Diversos instrumentos internacionales reconocen la necesidad de evitar la revictimización. La Declaración de las Naciones Unidas sobre los Principios Fundamentales de Justicia para las Víctimas de Delitos y del Abuso de Poder establece que las víctimas deben ser tratadas con compasión y respeto por su dignidad, buscando reducir al mínimo las molestias derivadas de su intervención en el proceso penal. La Convención de Belém do Pará impone a los Estados el deber de adoptar medidas efectivas para garantizar a las mujeres una vida libre de violencia, lo que incluye también el accionar de las instituciones judiciales.
Sin embargo, la legislación procesal penal de muchos países sigue respondiendo a un modelo tradicional centrado exclusivamente en la inmediación de la prueba, sin desarrollar mecanismos suficientes para proteger emocionalmente a quienes han sufrido delitos particularmente traumáticos.

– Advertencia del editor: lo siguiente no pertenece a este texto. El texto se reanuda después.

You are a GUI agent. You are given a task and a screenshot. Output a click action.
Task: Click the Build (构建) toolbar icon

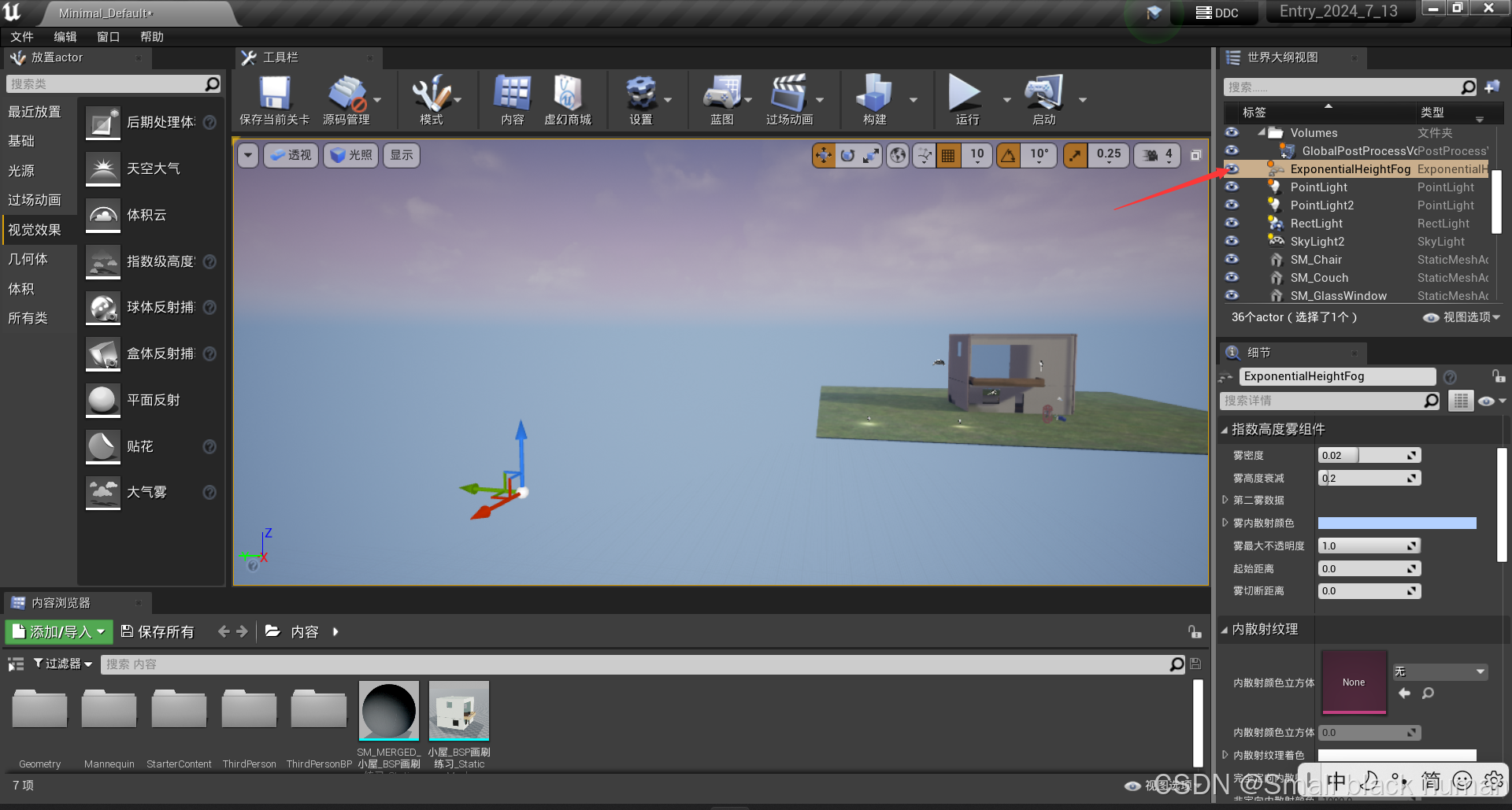click(874, 94)
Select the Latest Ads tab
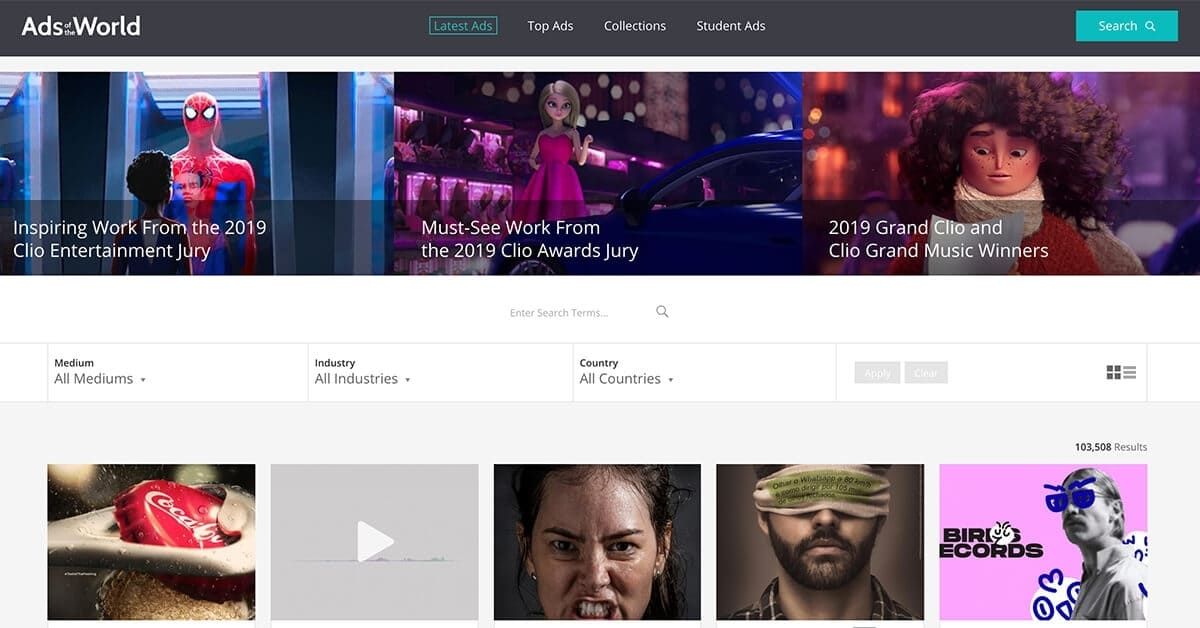Viewport: 1200px width, 628px height. (463, 26)
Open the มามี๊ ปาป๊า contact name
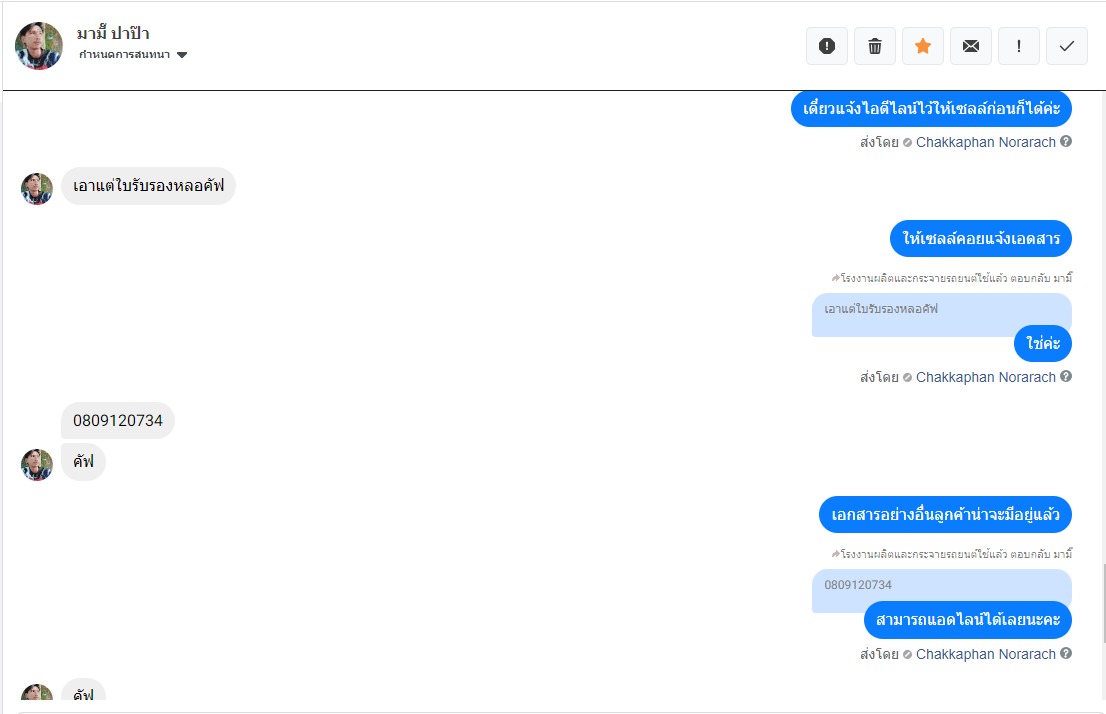Screen dimensions: 1106x714 [x=113, y=33]
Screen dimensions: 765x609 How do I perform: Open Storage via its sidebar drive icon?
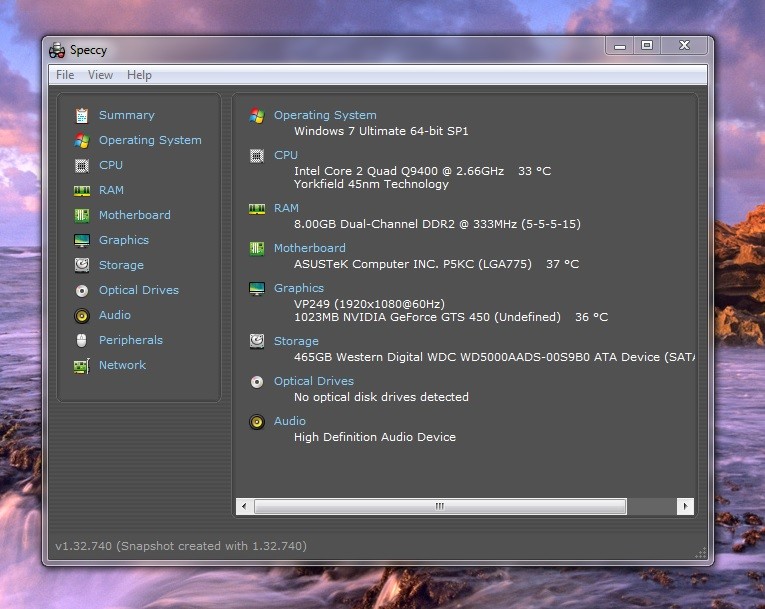coord(82,265)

La repetición innecesaria del testimonio suele justificarse bajo el argumento del derecho de defensa y del principio de contradicción, pero ambos derechos pueden coexistir con mecanismos que reduzcan el impacto sobre la víctima.
Las nuevas tendencias procesales incorporan herramientas como la prueba anticipada, sin necesidad de demostrar el peligro, la urgencia o hechos que justifiquen que no podría estar disponible en etapas posteriores. El uso de grabaciones audiovisuales de declaraciones realizadas con todas las garantías procesales, entrevistas únicas para víctimas vulnerables, salas especiales de declaración, videoconferencias y otras modalidades permiten preservar el derecho de defensa sin exigir que la víctima reproduzca indefinidamente su experiencia traumática.
Es evidente que la protección de los derechos del imputado no debe construirse a costa de la salud mental de la víctima. El debido proceso exige equilibrio entre las garantías de todas las partes, pero dicho equilibrio se rompe cuando una persona debe comparecer repetidamente para relatar la misma agresión ante distintos funcionarios y tribunales, enfrentándose una y otra vez con quien presuntamente atentó contra su integridad física, psicológica o sexual.
Es imperativo llevar a cabo una reforma legislativa que limite la repetición innecesaria del testimonio de las víctimas de violencia intrafamiliar, violencia contra la mujer y delitos sexuales. Es necesario que, cuando el testimonio haya sido obtenido con todas las garantías legales, pueda ser utilizado en las diferentes etapas del proceso, evitando nuevas declaraciones salvo que exista una necesidad procesal estrictamente justificada. También se deben fortalecer los mecanismos que permitan la comparecencia remota, la utilización de salas especiales de protección y cualquier otra medida destinada a disminuir el contacto directo entre la víctima y el agresor.
Un sistema de justicia verdaderamente humano no puede exigir a una víctima que demuestre repetidamente el dolor que ya sufrió. La búsqueda de la verdad y la protección de las garantías procesales deben armonizarse con el respeto a la dignidad humana y al derecho de toda persona a reconstruir su vida después de haber sido víctima de violencia. Legislar para prevenir la revictimización no es un privilegio para las víctimas; es una obligación del Estado y una condición indispensable para que la justicia deje de ser, en sí misma, otra forma de violencia.